Poucas sociedades experimentaram até ao fim esta sequência dramática, porque, na maior parte das civilizações, os sinais de alarme despertaram as consciências e evitaram que se caísse nos últimos degraus da humilhação humana. É interessante ler o tal raciocínio dedutivo.

Versículo 21: «Tendo conhecido Deus, não O glorificaram nem Lhe deram graças».

– A queda começa pela perda do sentido da verdade: «extraviaram-se em raciocínios vãos e a sua mente insensata ficou na obscuridade».

Versículo 23: «Por isso [a conclusão decorre como um silogismo], foram abandonados aos desejos do seu coração, Deus entregou-os a uma impureza que desonra os seus próprios corpos».

– Derrubada a verdade, desmorona-se a moral, em particular a compreensão da dignidade humana: «como substituíram a verdade de Deus pela mentira (…), Deus entregou-os a paixões vergonhosas». A carta aponta a contracepção e a homossexualidade como exemplos mais flagrantes da corrupção: «as mulheres substituíram as relações naturais… os homens arderam em desejos uns com os outros».

Versículo 28: «Como não se preocuparam por reconhecer Deus [o ponto inicial], entregou-os a um sentimento depravado»…
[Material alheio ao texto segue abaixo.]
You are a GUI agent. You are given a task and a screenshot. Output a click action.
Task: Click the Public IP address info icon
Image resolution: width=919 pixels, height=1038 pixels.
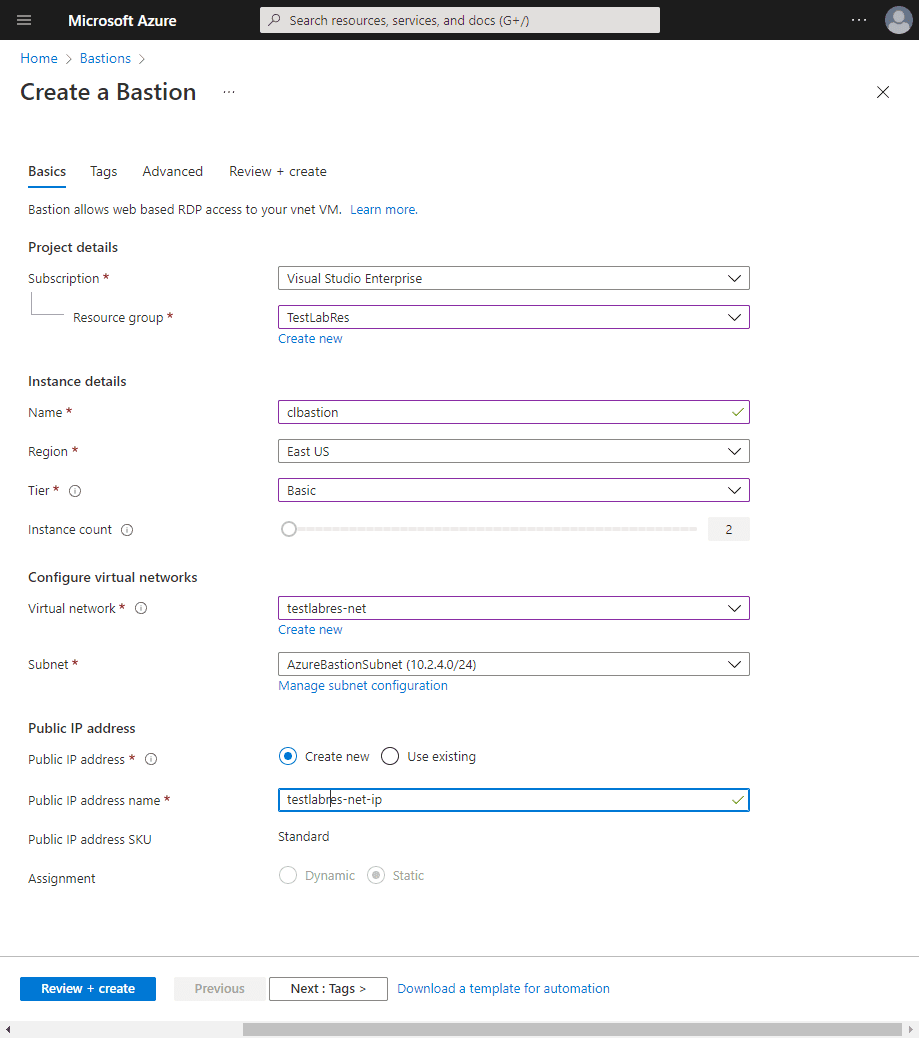pos(151,760)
– Demolido o alicerce da verdade, arrasada a moral, entra em decomposição a própria pessoa e as relações sociais: «estão cheios de toda a iniquidade, de malícia, de avareza, de maldade, cheios de inveja, de homicídios, de contendas, de engano, de malignidade, mexeriqueiros, maledicentes, inimigos de Deus, insolentes, soberbos, arrogantes, inventores de maldades, desobedientes aos pais, insensatos, desleais, sem coração, sem misericórdia».

Versículo 32: «Os quais, conhecedores da justiça de Deus [o ponto de partida]… não somente praticam tais coisas como aprovam os que as praticam».

Alguns convencem-se de que S. Paulo exagerou. Afinal, negar que exista um Valor absoluto (negar que exista Deus) não implicaria cair no fundo da depravação. Talvez rejeitar os princípios fundamentais da justiça não leve a ser profundamente injusto. Se calhar, praticar a injustiça não implica desonrar e destruir o próprio corpo.

A Carta aos Romanos aborda o assunto do ponto de vista teórico, mas quando vemos a sociedade ocidental assistimos a este desastre colossal. Primeiro, alguns deixaram de ter Deus no coração, passaram a ter vergonha dEle, depois afastaram-se da rectidão ética, deixaram crescer os egoísmos, relaxaram os costumes. Veio a condescendência com o divórcio, a seguir a eliminação do compromisso no casamento. Quando demos por ela, a sociedade entusiasmou-se com a contracepção, em detrimento da exigência do amor responsável (o Papa Paulo VI foi lapidado por não acompanhar este progresso). A contracepção passou ao aborto. Seguiu-se o elogio da homossexualidade e, logo a seguir, a equiparação do casamento a uma relação homossexual. Ontem, o Parlamento português aprovou na generalidade cinco propostas para legalizar a morte de seres inocentes.

Com um veneno adicional, também previsto na Carta aos Romanos: quase todos os que propuseram e aprovaram estes projectos tiveram o cuidado de não destapar essa intenção nas recentes eleições. Cumpriram o que faltava: «Desleais, sem coração, nem misericórdia».